After a brief search turned up no sign of the young intruder, I e-mailed mother to inform her of our new roommate. She said that just last night, she had narrowly turned away a young lizard pauper who tried to rush through the front door. It seems that the ailing economy has hit the lizard community especially hard. Homeless and penniless, they are no longer eligible for the subprime mortgages that lenders were once so eager to provide. So now, in addition to leading the world's largest interfaith, interspecies ministry, I have established Ayatollah Mugsy's Boarding Home for Wayward Lizard Youths. As always, donations are welcome.


theplussizepug said...

hahah! too funny.

LemonySarah said...

I have donated $1 to the cause. This should buy 20 small (and surprisingly smelly) crickets for your intruders' dinner.

Salinger The Pug said...

This creature could be a harmless guest for now, but if they start pimping car insurance...I fear for your financial health and am concerned that you (or Wendell) may be coaxed into buying more insurance than you need.

Please be careful, sir.


Masterlock said...

Such a giver. Hopefully, this young gecko will follow the strict tradition and self sacrifice expected in the Ayatollah's compound.

Hank said...

Ayatollah, sir.....whut the heck is a gecko??
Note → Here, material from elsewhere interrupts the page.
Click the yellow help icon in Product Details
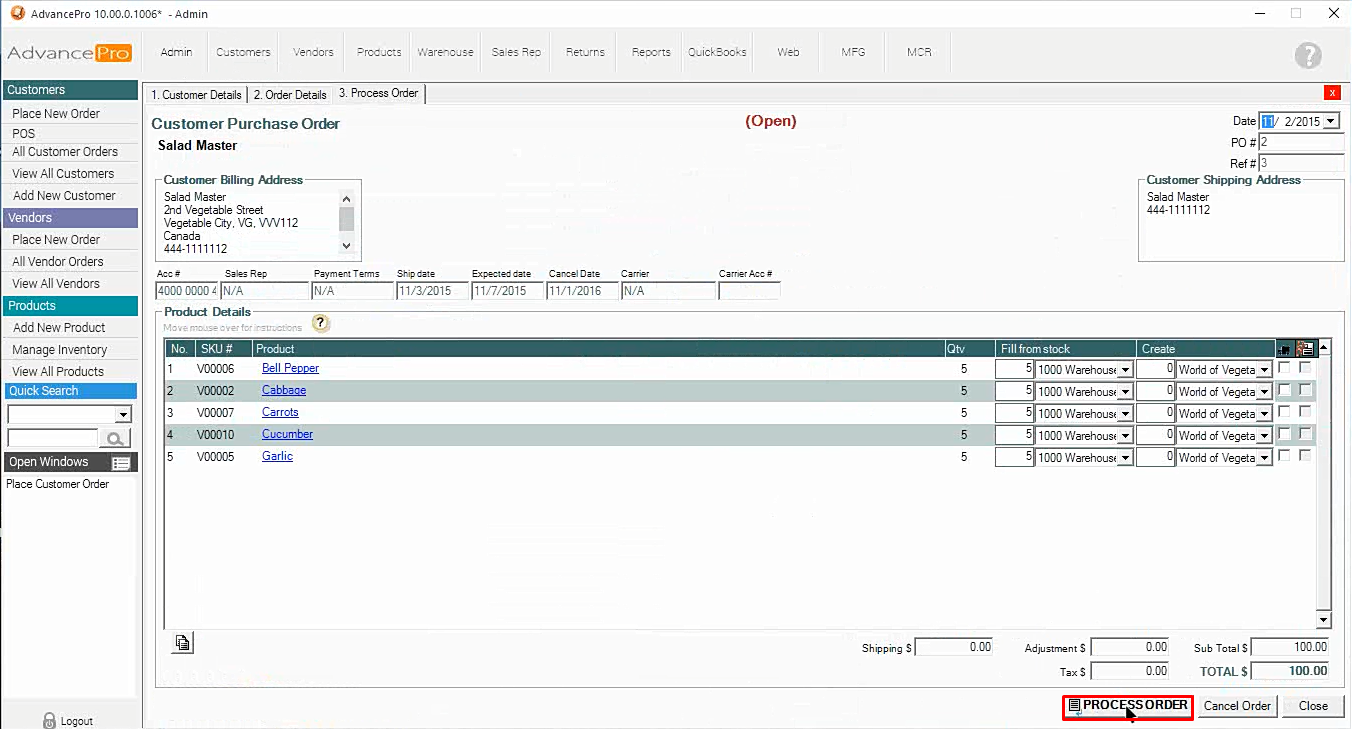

Are you talkin' about some Roman wrestler?? stuff for dogs said...

I once ate a gecko...nasty taste made me foam at the mouth. Now I just let them sneak into the house and then chase them. It is much more comfortable to play with them in a house with air conditioning than outside on the patio.

Ayatollah Mugsy said...

Bless you, Plussizepug and LemonySarah.

I'm not too thrilled with AllState, Salinger. So if the gecko starts pitching insurance, I'm willing to hear him out.

Yes, he must pull his own weight, Masterlock.

You're thinking of "Gecko-Roman wrestling," Hank. It was popular in ancient Roman times. They used to fill the Colosseum with geckos and let them battle gladiators for the right to suckle the She-Pug.

Wow, Wilbur. I'm impressed that you were able to catch a gecko. They're pretty speedy. Junebugs are more my speed.